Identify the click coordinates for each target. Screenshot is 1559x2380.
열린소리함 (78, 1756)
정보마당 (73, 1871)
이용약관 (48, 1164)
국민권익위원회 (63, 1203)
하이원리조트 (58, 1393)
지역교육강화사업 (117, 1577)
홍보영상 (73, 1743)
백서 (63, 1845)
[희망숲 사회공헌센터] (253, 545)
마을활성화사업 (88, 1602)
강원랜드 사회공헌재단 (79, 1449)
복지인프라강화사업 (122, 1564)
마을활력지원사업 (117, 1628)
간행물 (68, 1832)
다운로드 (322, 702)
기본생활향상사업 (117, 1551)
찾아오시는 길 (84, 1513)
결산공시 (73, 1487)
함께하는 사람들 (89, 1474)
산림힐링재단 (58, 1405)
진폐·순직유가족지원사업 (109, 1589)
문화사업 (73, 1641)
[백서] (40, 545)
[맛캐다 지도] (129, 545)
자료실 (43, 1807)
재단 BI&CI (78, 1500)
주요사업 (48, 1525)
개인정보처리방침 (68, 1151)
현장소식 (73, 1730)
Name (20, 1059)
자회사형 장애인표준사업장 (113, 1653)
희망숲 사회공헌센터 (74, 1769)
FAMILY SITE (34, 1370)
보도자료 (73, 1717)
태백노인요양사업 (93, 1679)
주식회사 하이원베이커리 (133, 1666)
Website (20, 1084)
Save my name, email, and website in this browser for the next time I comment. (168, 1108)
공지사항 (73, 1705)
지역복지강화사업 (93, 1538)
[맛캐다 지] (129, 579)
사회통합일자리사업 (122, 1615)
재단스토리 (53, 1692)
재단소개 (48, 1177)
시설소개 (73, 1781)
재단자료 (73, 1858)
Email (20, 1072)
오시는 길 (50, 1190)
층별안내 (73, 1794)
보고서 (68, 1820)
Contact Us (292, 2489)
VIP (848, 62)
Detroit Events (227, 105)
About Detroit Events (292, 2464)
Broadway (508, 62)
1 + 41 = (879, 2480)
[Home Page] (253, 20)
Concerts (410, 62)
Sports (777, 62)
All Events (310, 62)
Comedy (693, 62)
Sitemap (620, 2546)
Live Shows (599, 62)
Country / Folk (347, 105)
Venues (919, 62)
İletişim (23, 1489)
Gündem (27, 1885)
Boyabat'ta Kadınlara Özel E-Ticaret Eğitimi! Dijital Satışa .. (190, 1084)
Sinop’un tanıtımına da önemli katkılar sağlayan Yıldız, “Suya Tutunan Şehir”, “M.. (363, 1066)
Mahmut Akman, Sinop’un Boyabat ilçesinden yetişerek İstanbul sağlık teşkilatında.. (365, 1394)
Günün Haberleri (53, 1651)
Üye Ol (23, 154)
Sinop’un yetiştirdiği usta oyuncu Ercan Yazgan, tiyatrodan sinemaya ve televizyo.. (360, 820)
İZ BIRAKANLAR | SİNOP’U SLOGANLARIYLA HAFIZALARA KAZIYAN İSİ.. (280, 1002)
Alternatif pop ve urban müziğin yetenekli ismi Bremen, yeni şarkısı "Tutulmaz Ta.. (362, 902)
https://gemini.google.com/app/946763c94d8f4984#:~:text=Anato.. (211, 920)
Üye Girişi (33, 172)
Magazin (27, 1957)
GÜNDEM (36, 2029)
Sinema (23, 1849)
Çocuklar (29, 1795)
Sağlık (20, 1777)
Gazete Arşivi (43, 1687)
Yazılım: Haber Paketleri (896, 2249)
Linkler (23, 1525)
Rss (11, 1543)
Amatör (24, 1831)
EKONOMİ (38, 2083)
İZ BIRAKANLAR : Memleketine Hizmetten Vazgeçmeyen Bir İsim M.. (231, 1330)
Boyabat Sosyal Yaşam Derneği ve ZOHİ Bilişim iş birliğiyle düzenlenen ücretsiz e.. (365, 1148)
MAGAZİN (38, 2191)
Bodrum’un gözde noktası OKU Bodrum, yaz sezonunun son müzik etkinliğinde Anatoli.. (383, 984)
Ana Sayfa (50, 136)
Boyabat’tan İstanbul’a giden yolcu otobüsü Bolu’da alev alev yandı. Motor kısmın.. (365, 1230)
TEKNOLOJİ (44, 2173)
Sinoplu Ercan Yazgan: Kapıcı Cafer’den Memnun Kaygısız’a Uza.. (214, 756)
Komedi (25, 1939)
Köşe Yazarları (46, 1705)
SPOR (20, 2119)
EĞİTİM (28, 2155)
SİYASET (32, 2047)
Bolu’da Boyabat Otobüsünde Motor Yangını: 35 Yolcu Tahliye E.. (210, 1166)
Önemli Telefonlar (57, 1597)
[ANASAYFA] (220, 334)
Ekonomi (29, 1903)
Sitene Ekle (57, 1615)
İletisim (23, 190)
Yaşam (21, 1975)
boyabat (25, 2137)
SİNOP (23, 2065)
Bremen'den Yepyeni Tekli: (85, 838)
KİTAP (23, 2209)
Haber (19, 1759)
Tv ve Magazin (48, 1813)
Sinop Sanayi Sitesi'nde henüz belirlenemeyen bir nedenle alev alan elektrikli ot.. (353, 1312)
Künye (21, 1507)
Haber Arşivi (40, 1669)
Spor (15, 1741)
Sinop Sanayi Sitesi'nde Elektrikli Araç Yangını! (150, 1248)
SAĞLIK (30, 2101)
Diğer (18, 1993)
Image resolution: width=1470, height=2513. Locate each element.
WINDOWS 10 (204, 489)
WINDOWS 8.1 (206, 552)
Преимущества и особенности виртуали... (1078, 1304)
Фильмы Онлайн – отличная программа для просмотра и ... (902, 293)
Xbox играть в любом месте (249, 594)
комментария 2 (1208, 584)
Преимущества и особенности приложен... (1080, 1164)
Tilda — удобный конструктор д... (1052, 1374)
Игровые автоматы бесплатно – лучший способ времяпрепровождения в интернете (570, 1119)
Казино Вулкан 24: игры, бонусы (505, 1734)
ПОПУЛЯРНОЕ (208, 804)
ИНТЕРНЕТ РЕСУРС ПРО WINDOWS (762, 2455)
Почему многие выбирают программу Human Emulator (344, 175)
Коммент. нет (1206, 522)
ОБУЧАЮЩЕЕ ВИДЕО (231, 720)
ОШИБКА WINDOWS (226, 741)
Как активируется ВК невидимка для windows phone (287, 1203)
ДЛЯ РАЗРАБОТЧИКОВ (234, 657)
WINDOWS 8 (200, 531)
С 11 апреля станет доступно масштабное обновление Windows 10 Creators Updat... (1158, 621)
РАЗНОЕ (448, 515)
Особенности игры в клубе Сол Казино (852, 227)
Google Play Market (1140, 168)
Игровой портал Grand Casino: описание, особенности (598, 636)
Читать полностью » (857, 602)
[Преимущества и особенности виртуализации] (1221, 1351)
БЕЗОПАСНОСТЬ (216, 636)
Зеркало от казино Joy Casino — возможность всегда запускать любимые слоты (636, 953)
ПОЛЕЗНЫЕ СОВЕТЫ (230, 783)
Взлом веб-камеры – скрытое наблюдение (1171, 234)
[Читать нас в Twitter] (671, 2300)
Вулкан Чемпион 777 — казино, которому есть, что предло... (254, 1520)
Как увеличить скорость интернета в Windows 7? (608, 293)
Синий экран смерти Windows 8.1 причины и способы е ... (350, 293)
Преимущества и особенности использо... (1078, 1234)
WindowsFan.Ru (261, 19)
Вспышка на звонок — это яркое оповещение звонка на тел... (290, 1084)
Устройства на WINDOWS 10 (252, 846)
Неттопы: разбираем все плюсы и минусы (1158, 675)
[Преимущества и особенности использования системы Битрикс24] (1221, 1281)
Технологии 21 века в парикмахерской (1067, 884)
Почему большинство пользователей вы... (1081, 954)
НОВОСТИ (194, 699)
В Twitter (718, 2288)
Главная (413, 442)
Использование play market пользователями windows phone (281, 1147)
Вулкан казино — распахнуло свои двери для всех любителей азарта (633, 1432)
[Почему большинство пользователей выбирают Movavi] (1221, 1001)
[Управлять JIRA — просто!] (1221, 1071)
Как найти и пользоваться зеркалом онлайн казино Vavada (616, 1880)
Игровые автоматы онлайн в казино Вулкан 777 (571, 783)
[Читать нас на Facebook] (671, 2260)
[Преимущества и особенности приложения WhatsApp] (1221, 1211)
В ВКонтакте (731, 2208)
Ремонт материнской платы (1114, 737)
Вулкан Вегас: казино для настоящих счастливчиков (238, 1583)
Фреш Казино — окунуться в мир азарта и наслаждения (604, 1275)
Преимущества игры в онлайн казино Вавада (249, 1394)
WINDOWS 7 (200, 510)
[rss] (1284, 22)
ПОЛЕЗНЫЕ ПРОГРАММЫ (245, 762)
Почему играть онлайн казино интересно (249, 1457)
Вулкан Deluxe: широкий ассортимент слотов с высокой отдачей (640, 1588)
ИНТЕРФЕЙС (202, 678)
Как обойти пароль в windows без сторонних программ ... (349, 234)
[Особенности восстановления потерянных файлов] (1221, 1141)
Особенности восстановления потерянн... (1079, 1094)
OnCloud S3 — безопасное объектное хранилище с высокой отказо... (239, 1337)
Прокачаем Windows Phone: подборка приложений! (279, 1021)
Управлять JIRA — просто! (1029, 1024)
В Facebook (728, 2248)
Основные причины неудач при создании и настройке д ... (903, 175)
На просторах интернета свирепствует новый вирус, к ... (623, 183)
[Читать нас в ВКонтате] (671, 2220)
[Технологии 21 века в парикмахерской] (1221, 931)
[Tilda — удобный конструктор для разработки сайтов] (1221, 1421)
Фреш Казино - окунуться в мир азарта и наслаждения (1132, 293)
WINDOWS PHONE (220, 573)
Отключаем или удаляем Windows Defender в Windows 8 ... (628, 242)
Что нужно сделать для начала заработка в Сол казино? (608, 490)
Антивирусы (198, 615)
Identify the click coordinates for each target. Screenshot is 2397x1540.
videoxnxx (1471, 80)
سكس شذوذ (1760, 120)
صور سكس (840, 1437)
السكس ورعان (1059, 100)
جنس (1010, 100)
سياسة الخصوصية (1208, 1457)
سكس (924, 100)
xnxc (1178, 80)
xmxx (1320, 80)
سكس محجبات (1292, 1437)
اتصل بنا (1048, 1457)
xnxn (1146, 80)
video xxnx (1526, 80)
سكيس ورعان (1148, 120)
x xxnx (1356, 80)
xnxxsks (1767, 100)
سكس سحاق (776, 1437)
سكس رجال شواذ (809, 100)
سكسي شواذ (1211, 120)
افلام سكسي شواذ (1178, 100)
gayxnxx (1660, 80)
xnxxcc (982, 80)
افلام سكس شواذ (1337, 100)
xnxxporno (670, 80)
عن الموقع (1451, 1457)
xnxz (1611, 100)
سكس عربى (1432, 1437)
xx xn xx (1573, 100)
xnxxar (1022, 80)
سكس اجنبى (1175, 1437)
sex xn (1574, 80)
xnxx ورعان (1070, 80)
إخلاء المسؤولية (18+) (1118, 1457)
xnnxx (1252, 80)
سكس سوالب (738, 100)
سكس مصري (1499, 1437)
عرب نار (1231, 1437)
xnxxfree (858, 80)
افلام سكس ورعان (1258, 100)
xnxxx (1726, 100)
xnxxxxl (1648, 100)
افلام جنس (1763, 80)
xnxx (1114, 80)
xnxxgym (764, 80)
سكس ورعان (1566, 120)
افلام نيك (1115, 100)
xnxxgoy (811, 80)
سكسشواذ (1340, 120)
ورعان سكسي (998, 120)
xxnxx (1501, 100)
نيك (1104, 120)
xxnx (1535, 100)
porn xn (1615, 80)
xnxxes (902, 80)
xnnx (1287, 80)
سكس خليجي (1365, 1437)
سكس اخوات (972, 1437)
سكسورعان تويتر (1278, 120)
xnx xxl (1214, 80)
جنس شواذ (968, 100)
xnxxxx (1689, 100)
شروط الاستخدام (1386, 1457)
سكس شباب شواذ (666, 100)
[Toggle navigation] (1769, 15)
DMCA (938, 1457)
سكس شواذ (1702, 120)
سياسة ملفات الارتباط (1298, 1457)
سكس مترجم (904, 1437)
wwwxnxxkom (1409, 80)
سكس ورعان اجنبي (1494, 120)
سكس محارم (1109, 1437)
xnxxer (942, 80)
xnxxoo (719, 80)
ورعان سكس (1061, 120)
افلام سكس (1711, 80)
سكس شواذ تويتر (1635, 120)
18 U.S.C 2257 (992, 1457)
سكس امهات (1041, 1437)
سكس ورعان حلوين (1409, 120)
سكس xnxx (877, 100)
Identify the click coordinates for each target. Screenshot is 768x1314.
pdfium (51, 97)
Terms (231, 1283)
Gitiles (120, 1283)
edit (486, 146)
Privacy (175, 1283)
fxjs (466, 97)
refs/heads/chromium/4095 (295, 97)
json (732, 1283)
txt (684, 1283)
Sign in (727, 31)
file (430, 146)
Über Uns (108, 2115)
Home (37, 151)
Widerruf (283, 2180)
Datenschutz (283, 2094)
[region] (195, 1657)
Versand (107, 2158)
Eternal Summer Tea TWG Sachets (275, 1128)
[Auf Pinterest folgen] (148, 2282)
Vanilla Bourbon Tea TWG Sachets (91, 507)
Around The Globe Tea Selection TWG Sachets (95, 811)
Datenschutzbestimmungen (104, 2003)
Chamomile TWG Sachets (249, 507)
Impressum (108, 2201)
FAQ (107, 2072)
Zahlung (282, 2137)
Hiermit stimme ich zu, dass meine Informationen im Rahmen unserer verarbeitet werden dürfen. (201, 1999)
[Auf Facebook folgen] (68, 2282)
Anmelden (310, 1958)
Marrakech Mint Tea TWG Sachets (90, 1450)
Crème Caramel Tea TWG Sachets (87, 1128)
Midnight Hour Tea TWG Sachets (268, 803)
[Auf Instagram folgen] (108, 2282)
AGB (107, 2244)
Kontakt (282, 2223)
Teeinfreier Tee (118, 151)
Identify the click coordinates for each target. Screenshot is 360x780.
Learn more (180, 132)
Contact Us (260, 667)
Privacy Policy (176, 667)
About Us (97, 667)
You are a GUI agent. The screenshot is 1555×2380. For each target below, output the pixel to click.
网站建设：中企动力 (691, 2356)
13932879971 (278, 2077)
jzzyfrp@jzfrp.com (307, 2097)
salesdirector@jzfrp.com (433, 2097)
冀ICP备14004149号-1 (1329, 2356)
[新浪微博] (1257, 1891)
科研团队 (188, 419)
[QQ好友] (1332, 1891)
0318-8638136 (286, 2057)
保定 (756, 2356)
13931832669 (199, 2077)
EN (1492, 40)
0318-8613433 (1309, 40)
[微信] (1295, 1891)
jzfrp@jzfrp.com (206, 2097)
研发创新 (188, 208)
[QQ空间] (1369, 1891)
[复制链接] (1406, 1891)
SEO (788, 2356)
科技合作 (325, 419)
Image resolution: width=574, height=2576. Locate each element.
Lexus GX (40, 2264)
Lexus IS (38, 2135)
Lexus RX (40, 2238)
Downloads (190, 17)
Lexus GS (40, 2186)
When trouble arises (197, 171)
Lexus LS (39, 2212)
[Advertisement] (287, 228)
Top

**Work order:**
Using the data above, transcribe the lines that run from the line with "진폐·순직유가족지원사업 (109, 1589)" to the line with "보도자료 (73, 1717)", both ends kept, and output nothing else.

**Output below:**
진폐·순직유가족지원사업 (109, 1589)
문화사업 (73, 1641)
[백서] (40, 545)
[맛캐다 지도] (129, 545)
자료실 (43, 1807)
재단 BI&CI (78, 1500)
주요사업 (48, 1525)
개인정보처리방침 (68, 1151)
현장소식 (73, 1730)
Name (20, 1059)
자회사형 장애인표준사업장 (113, 1653)
희망숲 사회공헌센터 (74, 1769)
FAMILY SITE (34, 1370)
보도자료 (73, 1717)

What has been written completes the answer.